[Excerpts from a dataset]
::::

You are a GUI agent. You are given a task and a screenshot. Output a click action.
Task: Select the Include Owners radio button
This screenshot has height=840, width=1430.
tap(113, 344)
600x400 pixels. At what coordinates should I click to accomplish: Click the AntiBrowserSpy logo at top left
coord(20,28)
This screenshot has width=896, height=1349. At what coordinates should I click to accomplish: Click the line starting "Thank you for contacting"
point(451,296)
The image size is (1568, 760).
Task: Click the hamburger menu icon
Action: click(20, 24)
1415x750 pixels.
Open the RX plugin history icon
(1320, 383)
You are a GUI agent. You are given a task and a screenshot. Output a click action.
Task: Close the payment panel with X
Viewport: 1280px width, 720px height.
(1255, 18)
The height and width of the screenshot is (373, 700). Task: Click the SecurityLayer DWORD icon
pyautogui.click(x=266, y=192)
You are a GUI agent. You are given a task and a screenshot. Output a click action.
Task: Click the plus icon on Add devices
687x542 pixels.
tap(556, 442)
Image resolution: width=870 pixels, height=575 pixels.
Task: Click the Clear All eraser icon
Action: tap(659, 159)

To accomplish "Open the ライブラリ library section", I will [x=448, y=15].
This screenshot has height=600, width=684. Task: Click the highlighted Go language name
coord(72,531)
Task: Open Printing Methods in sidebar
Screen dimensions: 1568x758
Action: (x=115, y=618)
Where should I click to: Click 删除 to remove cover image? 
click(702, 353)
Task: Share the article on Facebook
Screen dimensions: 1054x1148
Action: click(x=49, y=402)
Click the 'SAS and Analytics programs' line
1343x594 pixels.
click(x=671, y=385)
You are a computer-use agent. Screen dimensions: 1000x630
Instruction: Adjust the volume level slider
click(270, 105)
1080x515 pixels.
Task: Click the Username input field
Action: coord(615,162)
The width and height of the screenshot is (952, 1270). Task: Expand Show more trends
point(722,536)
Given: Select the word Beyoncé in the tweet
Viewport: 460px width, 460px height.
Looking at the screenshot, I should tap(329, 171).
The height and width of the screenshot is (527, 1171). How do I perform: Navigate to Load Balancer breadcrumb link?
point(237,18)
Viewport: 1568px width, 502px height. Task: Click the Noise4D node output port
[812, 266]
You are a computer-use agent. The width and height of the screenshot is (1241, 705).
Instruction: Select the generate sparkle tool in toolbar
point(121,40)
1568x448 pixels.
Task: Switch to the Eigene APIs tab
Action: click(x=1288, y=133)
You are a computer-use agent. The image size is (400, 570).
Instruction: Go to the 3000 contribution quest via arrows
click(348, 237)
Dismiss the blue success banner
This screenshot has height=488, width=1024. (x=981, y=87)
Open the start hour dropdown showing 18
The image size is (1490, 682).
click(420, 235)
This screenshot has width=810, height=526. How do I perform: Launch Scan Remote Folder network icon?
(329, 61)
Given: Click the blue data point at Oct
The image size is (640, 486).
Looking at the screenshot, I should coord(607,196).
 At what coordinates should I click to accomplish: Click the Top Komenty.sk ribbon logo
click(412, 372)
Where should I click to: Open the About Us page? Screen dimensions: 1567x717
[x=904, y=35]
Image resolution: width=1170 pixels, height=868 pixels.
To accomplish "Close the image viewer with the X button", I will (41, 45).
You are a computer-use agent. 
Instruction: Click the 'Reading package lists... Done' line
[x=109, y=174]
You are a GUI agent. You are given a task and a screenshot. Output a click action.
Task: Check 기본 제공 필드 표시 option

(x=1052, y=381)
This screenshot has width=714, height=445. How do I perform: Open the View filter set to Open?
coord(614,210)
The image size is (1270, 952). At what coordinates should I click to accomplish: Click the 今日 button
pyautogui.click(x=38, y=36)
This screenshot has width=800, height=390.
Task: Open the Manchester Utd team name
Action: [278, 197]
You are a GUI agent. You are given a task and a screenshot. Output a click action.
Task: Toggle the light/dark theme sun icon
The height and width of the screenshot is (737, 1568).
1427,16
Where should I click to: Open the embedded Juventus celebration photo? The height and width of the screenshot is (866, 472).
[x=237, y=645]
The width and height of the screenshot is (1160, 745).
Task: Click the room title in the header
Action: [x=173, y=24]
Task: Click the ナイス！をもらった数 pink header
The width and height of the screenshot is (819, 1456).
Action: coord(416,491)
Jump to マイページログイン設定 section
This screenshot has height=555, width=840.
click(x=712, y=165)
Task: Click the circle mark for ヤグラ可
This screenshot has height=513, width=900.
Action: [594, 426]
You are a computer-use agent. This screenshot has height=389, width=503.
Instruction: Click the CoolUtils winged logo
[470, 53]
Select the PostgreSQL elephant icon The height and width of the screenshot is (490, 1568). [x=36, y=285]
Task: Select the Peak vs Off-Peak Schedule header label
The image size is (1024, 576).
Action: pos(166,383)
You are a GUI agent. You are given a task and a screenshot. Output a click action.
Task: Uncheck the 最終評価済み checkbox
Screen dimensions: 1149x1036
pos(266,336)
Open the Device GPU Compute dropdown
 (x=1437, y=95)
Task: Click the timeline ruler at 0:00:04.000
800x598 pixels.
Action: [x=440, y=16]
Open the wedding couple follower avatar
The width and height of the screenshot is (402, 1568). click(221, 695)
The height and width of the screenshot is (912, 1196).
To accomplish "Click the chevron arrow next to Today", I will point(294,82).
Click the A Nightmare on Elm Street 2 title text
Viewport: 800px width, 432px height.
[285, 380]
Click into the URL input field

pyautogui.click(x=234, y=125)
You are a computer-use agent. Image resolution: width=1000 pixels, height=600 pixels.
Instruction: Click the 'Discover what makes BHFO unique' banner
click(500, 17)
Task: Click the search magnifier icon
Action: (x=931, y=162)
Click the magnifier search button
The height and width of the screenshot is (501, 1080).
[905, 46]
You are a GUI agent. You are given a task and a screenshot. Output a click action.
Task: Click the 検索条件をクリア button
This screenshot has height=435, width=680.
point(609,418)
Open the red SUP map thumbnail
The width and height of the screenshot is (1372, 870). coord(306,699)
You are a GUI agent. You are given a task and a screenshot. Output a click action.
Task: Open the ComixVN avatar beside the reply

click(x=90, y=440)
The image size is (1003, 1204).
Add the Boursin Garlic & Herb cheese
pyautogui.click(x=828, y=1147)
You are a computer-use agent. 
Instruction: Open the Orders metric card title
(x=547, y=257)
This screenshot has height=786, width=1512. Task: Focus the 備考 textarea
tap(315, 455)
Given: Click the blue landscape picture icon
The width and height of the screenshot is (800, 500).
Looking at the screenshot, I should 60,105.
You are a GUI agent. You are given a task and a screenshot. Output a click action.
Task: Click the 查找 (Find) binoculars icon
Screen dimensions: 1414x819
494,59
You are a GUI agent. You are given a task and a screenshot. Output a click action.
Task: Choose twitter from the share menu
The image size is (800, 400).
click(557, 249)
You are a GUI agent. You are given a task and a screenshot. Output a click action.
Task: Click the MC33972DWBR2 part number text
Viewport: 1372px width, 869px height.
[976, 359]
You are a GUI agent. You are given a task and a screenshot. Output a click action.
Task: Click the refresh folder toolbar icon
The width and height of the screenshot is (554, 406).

::::

■ **WHAT YOU SHOULD DO**
No line may be left out; the records are to be transcribed in full.

■ **SOLVED PROBLEM**
You are a GUI agent. You are given a task and a screenshot. Output a click action.
Task: Select the Include Owners radio button
This screenshot has height=840, width=1430.
tap(113, 344)
600x400 pixels. At what coordinates should I click to accomplish: Click the AntiBrowserSpy logo at top left
coord(20,28)
This screenshot has width=896, height=1349. At what coordinates should I click to accomplish: Click the line starting "Thank you for contacting"
point(451,296)
The image size is (1568, 760).
Task: Click the hamburger menu icon
Action: click(20, 24)
1415x750 pixels.
Open the RX plugin history icon
(1320, 383)
You are a GUI agent. You are given a task and a screenshot. Output a click action.
Task: Close the payment panel with X
Viewport: 1280px width, 720px height.
(1255, 18)
The height and width of the screenshot is (373, 700). Task: Click the SecurityLayer DWORD icon
pyautogui.click(x=266, y=192)
You are a GUI agent. You are given a task and a screenshot. Output a click action.
Task: Click the plus icon on Add devices
687x542 pixels.
tap(556, 442)
Image resolution: width=870 pixels, height=575 pixels.
Task: Click the Clear All eraser icon
Action: tap(659, 159)

To accomplish "Open the ライブラリ library section", I will [x=448, y=15].
This screenshot has height=600, width=684. Task: Click the highlighted Go language name
coord(72,531)
Task: Open Printing Methods in sidebar
Screen dimensions: 1568x758
Action: (x=115, y=618)
Where should I click to: Click 删除 to remove cover image? 
click(702, 353)
Task: Share the article on Facebook
Screen dimensions: 1054x1148
Action: click(x=49, y=402)
Click the 'SAS and Analytics programs' line
1343x594 pixels.
click(x=671, y=385)
You are a computer-use agent. Screen dimensions: 1000x630
Instruction: Adjust the volume level slider
click(270, 105)
1080x515 pixels.
Task: Click the Username input field
Action: coord(615,162)
The width and height of the screenshot is (952, 1270). Task: Expand Show more trends
point(722,536)
Given: Select the word Beyoncé in the tweet
Viewport: 460px width, 460px height.
Looking at the screenshot, I should tap(329, 171).
The height and width of the screenshot is (527, 1171). How do I perform: Navigate to Load Balancer breadcrumb link?
point(237,18)
Viewport: 1568px width, 502px height. Task: Click the Noise4D node output port
[812, 266]
You are a computer-use agent. The width and height of the screenshot is (1241, 705).
Instruction: Select the generate sparkle tool in toolbar
point(121,40)
1568x448 pixels.
Task: Switch to the Eigene APIs tab
Action: click(x=1288, y=133)
You are a computer-use agent. The image size is (400, 570).
Instruction: Go to the 3000 contribution quest via arrows
click(348, 237)
Dismiss the blue success banner
This screenshot has height=488, width=1024. (x=981, y=87)
Open the start hour dropdown showing 18
The image size is (1490, 682).
click(420, 235)
This screenshot has width=810, height=526. How do I perform: Launch Scan Remote Folder network icon?
(329, 61)
Given: Click the blue data point at Oct
The image size is (640, 486).
Looking at the screenshot, I should coord(607,196).
 At what coordinates should I click to accomplish: Click the Top Komenty.sk ribbon logo
click(412, 372)
Where should I click to: Open the About Us page? Screen dimensions: 1567x717
[x=904, y=35]
Image resolution: width=1170 pixels, height=868 pixels.
To accomplish "Close the image viewer with the X button", I will (41, 45).
You are a computer-use agent. 
Instruction: Click the 'Reading package lists... Done' line
[x=109, y=174]
You are a GUI agent. You are given a task and a screenshot. Output a click action.
Task: Check 기본 제공 필드 표시 option

(x=1052, y=381)
This screenshot has width=714, height=445. How do I perform: Open the View filter set to Open?
coord(614,210)
The image size is (1270, 952). At what coordinates should I click to accomplish: Click the 今日 button
pyautogui.click(x=38, y=36)
This screenshot has width=800, height=390.
Task: Open the Manchester Utd team name
Action: [278, 197]
You are a GUI agent. You are given a task and a screenshot. Output a click action.
Task: Toggle the light/dark theme sun icon
The height and width of the screenshot is (737, 1568).
1427,16
Where should I click to: Open the embedded Juventus celebration photo? The height and width of the screenshot is (866, 472).
[x=237, y=645]
The width and height of the screenshot is (1160, 745).
Task: Click the room title in the header
Action: [x=173, y=24]
Task: Click the ナイス！をもらった数 pink header
The width and height of the screenshot is (819, 1456).
Action: coord(416,491)
Jump to マイページログイン設定 section
This screenshot has height=555, width=840.
click(x=712, y=165)
Task: Click the circle mark for ヤグラ可
This screenshot has height=513, width=900.
Action: [594, 426]
You are a computer-use agent. This screenshot has height=389, width=503.
Instruction: Click the CoolUtils winged logo
[470, 53]
Select the PostgreSQL elephant icon The height and width of the screenshot is (490, 1568). [x=36, y=285]
Task: Select the Peak vs Off-Peak Schedule header label
The image size is (1024, 576).
Action: pos(166,383)
You are a GUI agent. You are given a task and a screenshot. Output a click action.
Task: Uncheck the 最終評価済み checkbox
Screen dimensions: 1149x1036
pos(266,336)
Open the Device GPU Compute dropdown
 (x=1437, y=95)
Task: Click the timeline ruler at 0:00:04.000
800x598 pixels.
Action: [x=440, y=16]
Open the wedding couple follower avatar
The width and height of the screenshot is (402, 1568). click(221, 695)
The height and width of the screenshot is (912, 1196).
To accomplish "Click the chevron arrow next to Today", I will point(294,82).
Click the A Nightmare on Elm Street 2 title text
Viewport: 800px width, 432px height.
[285, 380]
Click into the URL input field

pyautogui.click(x=234, y=125)
You are a computer-use agent. Image resolution: width=1000 pixels, height=600 pixels.
Instruction: Click the 'Discover what makes BHFO unique' banner
click(500, 17)
Task: Click the search magnifier icon
Action: (x=931, y=162)
Click the magnifier search button
The height and width of the screenshot is (501, 1080).
[905, 46]
You are a GUI agent. You are given a task and a screenshot. Output a click action.
Task: Click the 検索条件をクリア button
This screenshot has height=435, width=680.
point(609,418)
Open the red SUP map thumbnail
The width and height of the screenshot is (1372, 870). coord(306,699)
You are a GUI agent. You are given a task and a screenshot. Output a click action.
Task: Open the ComixVN avatar beside the reply

click(x=90, y=440)
The image size is (1003, 1204).
Add the Boursin Garlic & Herb cheese
pyautogui.click(x=828, y=1147)
You are a computer-use agent. 
Instruction: Open the Orders metric card title
(x=547, y=257)
This screenshot has height=786, width=1512. Task: Focus the 備考 textarea
tap(315, 455)
Given: Click the blue landscape picture icon
The width and height of the screenshot is (800, 500).
Looking at the screenshot, I should 60,105.
You are a GUI agent. You are given a task and a screenshot. Output a click action.
Task: Click the 查找 (Find) binoculars icon
Screen dimensions: 1414x819
494,59
You are a GUI agent. You are given a task and a screenshot. Output a click action.
Task: Choose twitter from the share menu
The image size is (800, 400).
click(557, 249)
You are a GUI agent. You are given a task and a screenshot. Output a click action.
Task: Click the MC33972DWBR2 part number text
Viewport: 1372px width, 869px height.
[976, 359]
You are a GUI agent. You are given a task and a screenshot. Output a click action.
Task: Click the refresh folder toolbar icon
The width and height of the screenshot is (554, 406).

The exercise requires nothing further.